Por fim, a terceira razão é que Bolsonaro percebeu que, apesar do isolamento no mundo da política, ele recuperou apoio na sociedade. Os resultados da última pesquisa Datafolha mostram que, diante dos inconvenientes provocados pela quarentena, ele é o único político que se beneficia diretamente da situação, aumentando a aprovação de um governo catastrófico e legitimando seu discurso contra as medidas de isolamento social recomendadas pela OMS.

Diante das atrocidades cometidas por Bolsonaro as instituições deveriam agir. Há, pelo menos, três saídas constitucionais que poderiam ser tomadas. A primeira, seria a cassação da chapa Bolsonaro/Mourão pelos crimes eleitorais cometidos na eleição de 2018. A principal vantagem dessa medida é devolver à soberania popular, através de novas eleições, a definição sobre os rumos do país. A desvantagem é que a decisão depende do Tribunal Superior Eleitoral, imune à pressão social, especialmente num contexto que impede manifestações de rua.

A segunda saída seria o impeachment. Há mais de uma dezena de pedidos protocolados na Câmara dos Deputados cuja aprovação depende de Rodrigo Maia. Além de lento, o processo não tem hoje apoio da maioria dos partidos para andar. A oposição soma pouco mais de 130 votos, dos 342 que seriam necessários, e o Centrão por ora rechaça a medida. Hoje, as forças da direita tradicional consideram impossível depor um presidente que tem 35% de aprovação e apoio de parte da cúpula militar.

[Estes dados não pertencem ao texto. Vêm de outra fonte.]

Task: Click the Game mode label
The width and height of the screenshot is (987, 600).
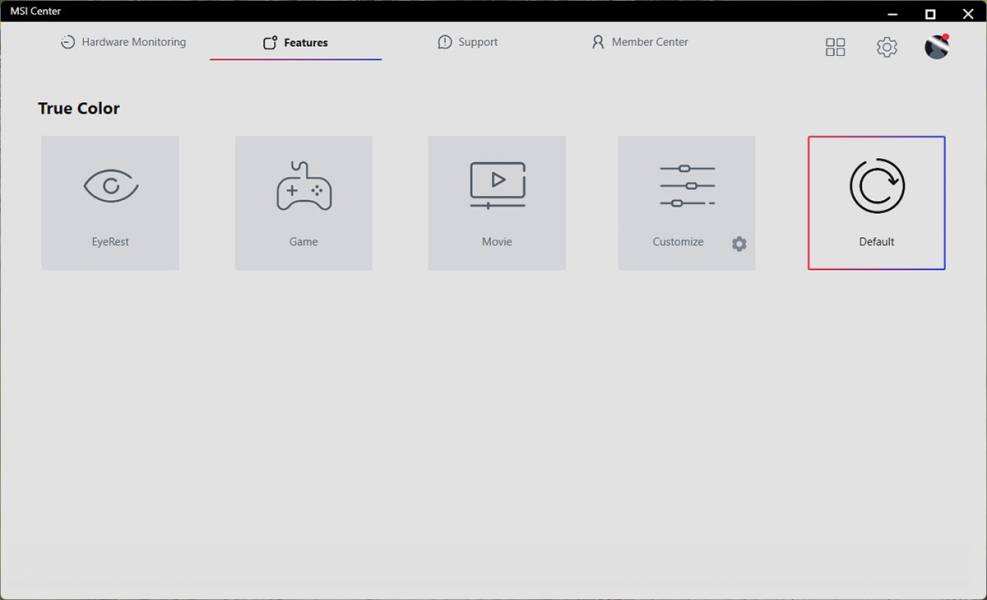Action: click(x=303, y=242)
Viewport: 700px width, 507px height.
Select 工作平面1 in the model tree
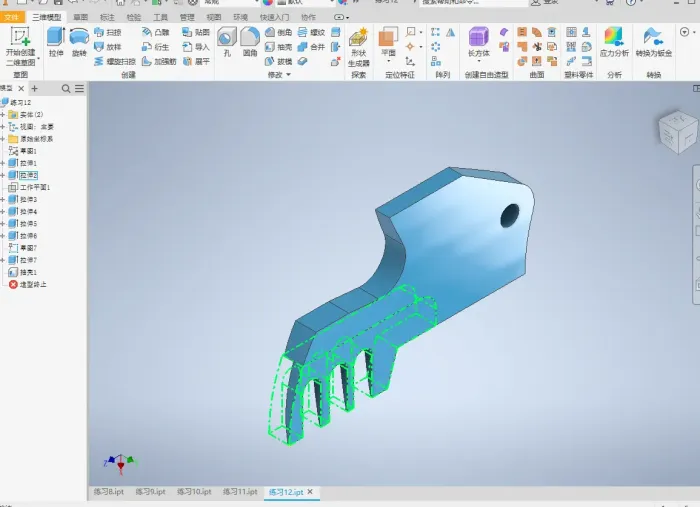pyautogui.click(x=35, y=187)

A terceira opção seria a abertura de um processo contra Bolsonaro no STF. Há várias queixas-crime protocoladas. O problema é que o Procurador-Geral da República, Augusto Aras, não permite que as ações andem. E ainda que andassem, teriam de passar pelo plenário da Câmara dos Deputados onde, lembremos, a oposição não tem os votos necessários para aprovar o afastamento do presidente.

Muitos outros já fizeram essa síntese sobre as possibilidades constitucionais para o afastamento de Bolsonaro. A intenção aqui é demonstrar que isso não depende apenas da oposição. Apesar de termos ao menos 30% da sociedade ao nosso lado, para que o afastamento do presidente progrida, é preciso que uma parte da centro-direita rompa definitivamente com o governo. Para isso ocorrer, temos que ampliar a pressão e buscar formas de manifestação que não afrontem o isolamento social.

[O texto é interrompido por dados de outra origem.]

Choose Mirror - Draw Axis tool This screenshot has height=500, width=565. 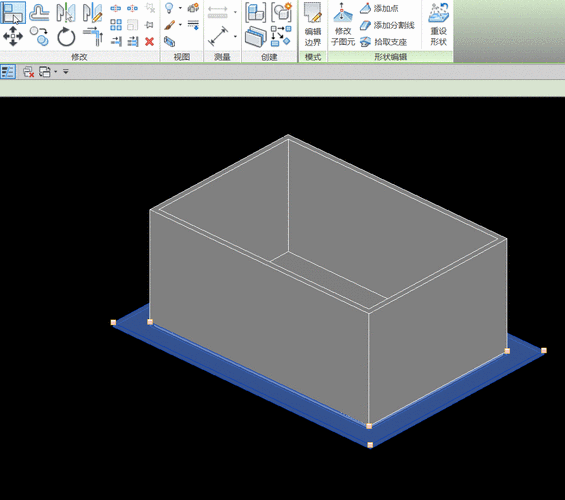[93, 12]
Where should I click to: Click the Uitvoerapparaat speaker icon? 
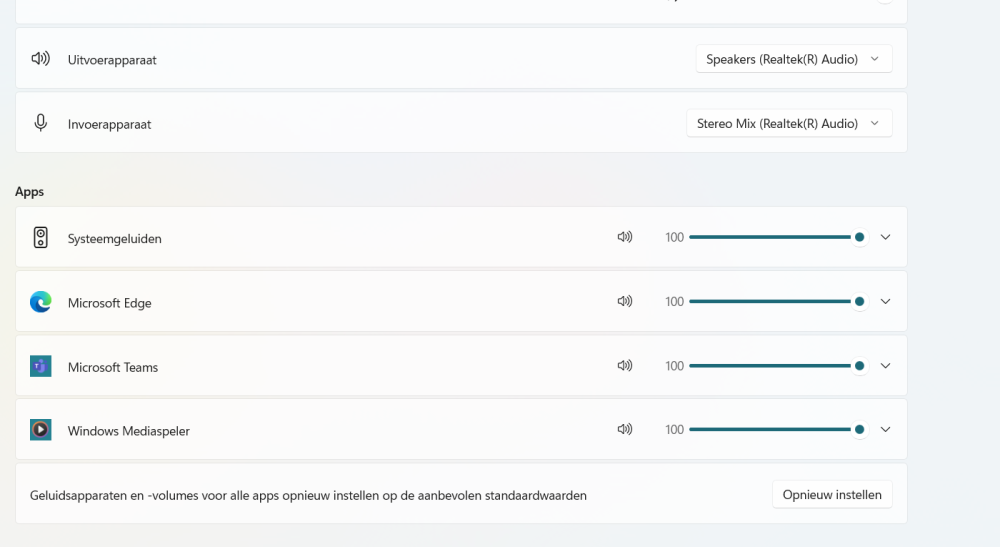40,59
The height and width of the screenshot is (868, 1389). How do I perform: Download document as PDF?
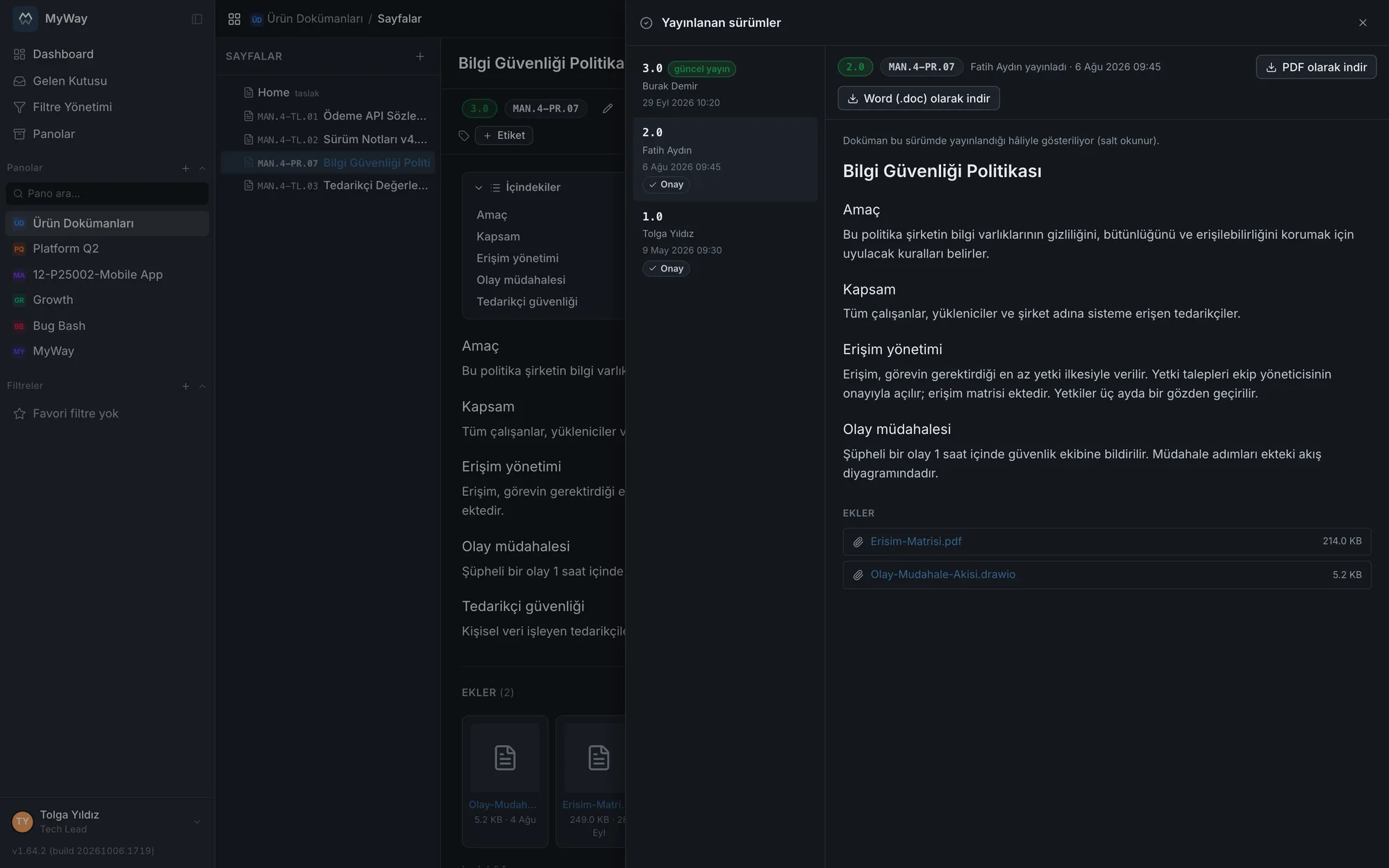1316,67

Quando Bolsonaro ultrapassa os limites, como fez ontem, quem é contra o governo fica desesperado por alguma iniciativa. É normal. Nas redes sociais os dirigentes partidários e parlamentares de esquerda se tornam alvo de todo tipo de cobrança: “notas de repúdio não derrubarão Bolsonaro”, dizem uns; “façam alguma coisa!”, exigem outros. A oposição deve ser cobrada, claro, mas a pressão precisa também ser endereçada ao Centrão e suas lideranças. Nesse momento, a bola não está conosco. São eles que podem reequilibrar o jogo.

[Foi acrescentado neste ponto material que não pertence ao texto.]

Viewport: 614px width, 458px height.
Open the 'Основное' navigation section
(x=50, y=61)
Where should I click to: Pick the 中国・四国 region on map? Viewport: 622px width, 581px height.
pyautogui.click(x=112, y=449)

A angústia e a indignação devem ser canalizadas para cobrar os presidentes do Senado e da Câmara, o presidente do STF ou do TSE. As limitações impostas pela quarentena precisam ser contornadas de forma criativa, ampliando os panelaços, criando formas de engajamento online e mobilizando setores sociais e entidades representativas em favor da saída de Bolsonaro, como a OAB, ABI, CNBB, Comissão Arns, dentre outras. Essa é a única saída para livrar o país desse irresponsável. O “Fora Bolsonaro” precisa ganhar a maioria da sociedade e essa é uma tarefa de todos nós.